So I rubbed it with pink peppercorns, black peppercorns, fennel seeds, garlic, and roasted it all afternoon, ever so slowly. Made a sauce of vermouth and cream and pan drippings, utterly delicious. Based on this recipe, only slow-roasted, pulled into chunks, doused with the sauce. Absolutely delicious.

And then I put some on my plate, with nothing else, because I’d had radicchio for lunch and felt that I’d had my vegetables for the day. A glass or two of Hendrick’s before dinner, with seaweed snacks, a favorite light apéro, a surprisingly great combination.

Sat down at the table, took a couple of bites, and couldn’t eat. Had to put down my fork and not pick it up again. Because, you know, it was way too good to eat alone. The salt in my tears added to the salt in the sauce, already perfectly seasoned. Making something really good, to eat all by myself = does not compute. Even at the end, when Shel could only eat Mint Milano cookies, he was there with me, at the table.

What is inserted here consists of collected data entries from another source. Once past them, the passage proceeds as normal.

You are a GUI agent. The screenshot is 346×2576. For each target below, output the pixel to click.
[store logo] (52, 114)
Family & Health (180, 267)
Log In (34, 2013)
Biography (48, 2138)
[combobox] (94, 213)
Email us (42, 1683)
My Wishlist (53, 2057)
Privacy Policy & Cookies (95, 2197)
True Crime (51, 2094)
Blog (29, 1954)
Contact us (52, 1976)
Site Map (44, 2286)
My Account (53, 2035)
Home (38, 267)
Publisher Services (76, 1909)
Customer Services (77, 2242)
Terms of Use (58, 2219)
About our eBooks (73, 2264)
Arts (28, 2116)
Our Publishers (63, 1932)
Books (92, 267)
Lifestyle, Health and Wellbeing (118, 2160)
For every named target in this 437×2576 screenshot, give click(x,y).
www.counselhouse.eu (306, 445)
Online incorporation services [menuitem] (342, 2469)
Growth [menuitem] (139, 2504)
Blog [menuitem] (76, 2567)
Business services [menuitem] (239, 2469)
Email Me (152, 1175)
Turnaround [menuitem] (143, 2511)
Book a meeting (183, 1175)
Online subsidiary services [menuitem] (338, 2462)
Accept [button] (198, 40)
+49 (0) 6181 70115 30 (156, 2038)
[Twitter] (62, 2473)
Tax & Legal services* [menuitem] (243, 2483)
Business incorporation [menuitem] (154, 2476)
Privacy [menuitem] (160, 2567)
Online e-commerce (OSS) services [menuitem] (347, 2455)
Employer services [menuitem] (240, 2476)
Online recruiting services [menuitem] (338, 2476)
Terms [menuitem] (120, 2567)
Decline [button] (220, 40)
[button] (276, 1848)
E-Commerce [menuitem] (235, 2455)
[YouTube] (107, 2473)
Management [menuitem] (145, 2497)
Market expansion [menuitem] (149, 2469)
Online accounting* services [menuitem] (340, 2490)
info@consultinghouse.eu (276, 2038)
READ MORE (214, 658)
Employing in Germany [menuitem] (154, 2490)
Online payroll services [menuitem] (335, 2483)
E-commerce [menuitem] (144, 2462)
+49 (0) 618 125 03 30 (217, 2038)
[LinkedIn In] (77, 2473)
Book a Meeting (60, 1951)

He would have taken a bite or two of the delectable pork, for old time’s sake.

Everything I’ve read about grief tells me that it isn’t linear, it lies in wait, pounces with claws bared to shred the most peaceful moment. A simple dinner, roast pork in a fragrant sauce, reminds me of all I’ve lost. It’s not just losing Shel. Now I don’t have a husband. Now I’m not a wife. I hate death. I don’t want to have given my life in vain.